Mitochondrially targeted antioxidants appear to function by improving mitochondrial metabolism, but the most medically relevant effect observed so far is their ability to dampen the consequences of inflammation, particularly in inflammatory eye conditions. Inflammation and excessive levels of oxidative molecules go hand in hand. This same underlying mechanism may allow these compounds to reduce stiffness of blood vessels in older individuals, by reducing the impact of inflammation and the aged tissue environment on smooth muscle cells responsible for contraction and dilation. A human trial of MitoQ produced interesting data on this front. The paper here looks at a broader range of biomarkers and outcomes.
The postulated relationship between cellular decline and reactive oxygen species (ROS) has been well explored in the free radical theory of aging, which suggests that human lifespan and degenerative disease are tied to the adverse effects of ROS on cell structure and function. Once produced, ROS react with lipids, proteins, and nucleic acids causing oxidative damage to these macromolecules, over time contributing to the aging process.

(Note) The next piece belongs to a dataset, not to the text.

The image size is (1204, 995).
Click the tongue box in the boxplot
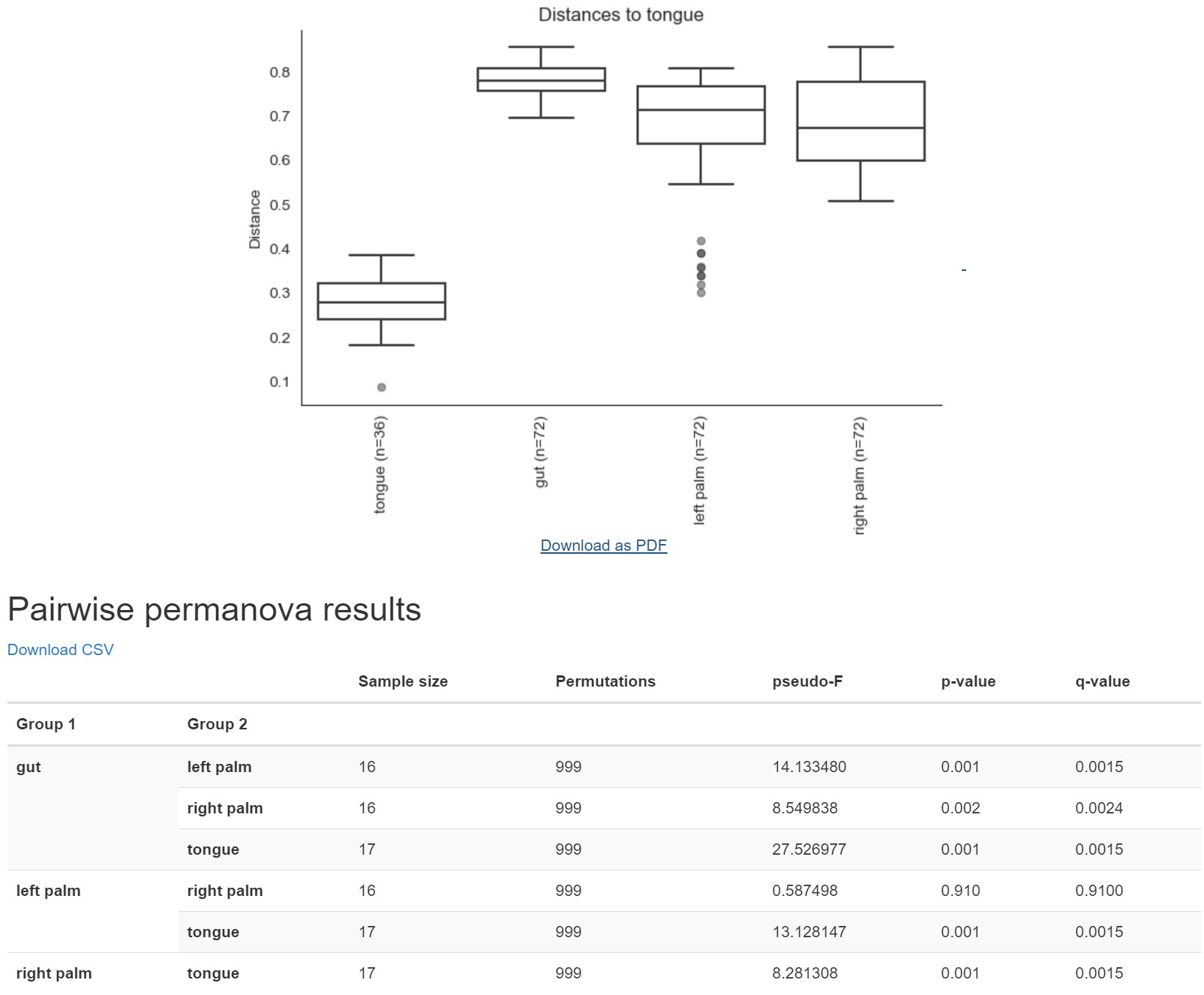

Mitochondria are among the most metabolically active organelles in the body and are a primary source of energy production and oxidative phosphorylation. Oxidative phosphorylation, a process in energy production, results in the production of ROS. As both the major producer and primary target of ROS, mitochondria are thought to play an important role in aging.
Generally speaking, decreasing the concentration of ROS and thereby potential damaging capabilities, it is hypothesised that the aging process can be delayed. This concept has inspired a host of nutraceuticals aimed at alleviating oxidative damage, particularly in the mitochondria. To decrease mitochondrial oxidative damage, a number of mitochondria-targeted antioxidants have been developed. One such mitochondria-targeted antioxidant is MitoQ.
This review has examined the effect of MitoQ on oxidative stress markers related to the aging process. Our findings indicate that MitoQ has a statistically significant reduction in concentrations of 3-NT, a biomarker of protein oxidation produced upon the nitration of protein residues, which alters protein structure and function. This is of interest as nitration of protein residues has been shown to inhibit enzyme catalytics, and so MitoQ may promote efficiency of cellular processes as well as help decrease the concentration of reactive oxygen species.
Mitochondrial membrane potential has been shown to significantly increase upon administration of MitoQ, suggesting an upregulation in the functioning capacity of mitochondria with supplementation. Mitochondrial membrane potential is commonly used as an indication of functional status. While decreased membrane potential (depolarization) indicates damaged, dysfunctional mitochondria that cannot meet cellular energy demands, increased membrane potential (hyperpolarization) suggests increased functional capacity and work conducted.